**Zu lesender Text:**
"""

Die Anamnese ist dreiteilig:

 

(1)   „Gedenkend also des Todes und Seiner Auferstehung

(2)   bringen wir Brot und Becher dar

(3)   Dir Dank sagend, dass Du uns für würdig gehalten hast,
vor Dir zu stehen und Dir zu dienen.

 

B.Botte, Problèmes de l’Anamnèse, in: JEH 5 (1954), 19, stellt folgende Struktur fest: 1. Ein Übergang, der an den Einsetzungsbericht erinnert. 2. Die Aufzählung der Mysterien. 3. Ein Opfergebet.  Die ersten beiden Elemente können aber als zusammengehörig betrachtet werden. Das Element des Dankes ist konstitutiv; daher wird es hier in einem eigenen Punkt hervorgehoben.

 

Bei Justin (Dialog 41,1) finden sich die gleichen Elemente: 1. Das Gedächtnis des Leidens ist ursprünglicher als das Gedenken des Todes und der Auferstehung. 2. Darbringung. 3. Danksagung. Einige Textabschnitte lauten wir folgt: Die Darbringung (prosphorá) des Weizenmehls war ein Typos des Brotes der Eucharistie, die unser Herr Jesus Christus zum Gedächtnis (Anamnese) des Leidens zu tun übergeben hatte, damit wir Gott danksagen.

"""

**Quellenmaterial:**
"""

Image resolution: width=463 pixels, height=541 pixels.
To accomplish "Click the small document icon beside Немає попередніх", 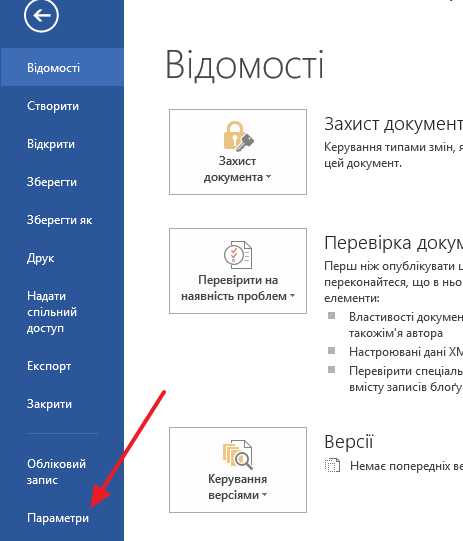I will click(x=332, y=465).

"""

**Ziel der Aufgabe:**
Führen Sie den Text über die Anamnese im Anschluss an seinen letzten Satz weiter. Die Auflistung steht in keinem Zusammenhang mit dem Text über die Anamnese.

**Antwort:**
 

Das Gedenken gilt Ereignissen der Vergangenheit, welche die Erinnerung wegen ihrer Bedeutung für die Gegenwart aktualisierend wachruft (W.Schottroff). Was bedacht wird, geht zu Herzen, wobei „Herz“ Ausdruck für die gesamte Persönlichkeit ist (H.Eising).

 

Die Anamnese setzt die Heilswirklichkeit des Todes und der Auferstehung Jesu Christi gegenwärtig. Hier zeigt sich der Sinn des Herrenbefehls: Ohne diese Aktualisierung wäre die institutio ein geschichtlicher Bericht ohne Beziehung auf die Gemeinschaft der Gläubigen. Institutio und Anamnese gehören im Kontext der Danksagung unlösbar zusammen.

 

Das Darbringen von Brot und Becher, dem 2. Element der Traditio Apostolica, steht im Zusammenhang mit der Danksagung, dem 3. Element. Zu beachten ist die archaische Sprache. Es ist nicht die Rede vom Kelch, sondern vom Becher. Bei Justin war der alttestamentliche Bezug deutlicher: Das Opfer für den vom Aussatz Gereinigten (Lev 14,10) ist ein Vorausbild (Typos) des Brotes der Danksagung (eucharistía).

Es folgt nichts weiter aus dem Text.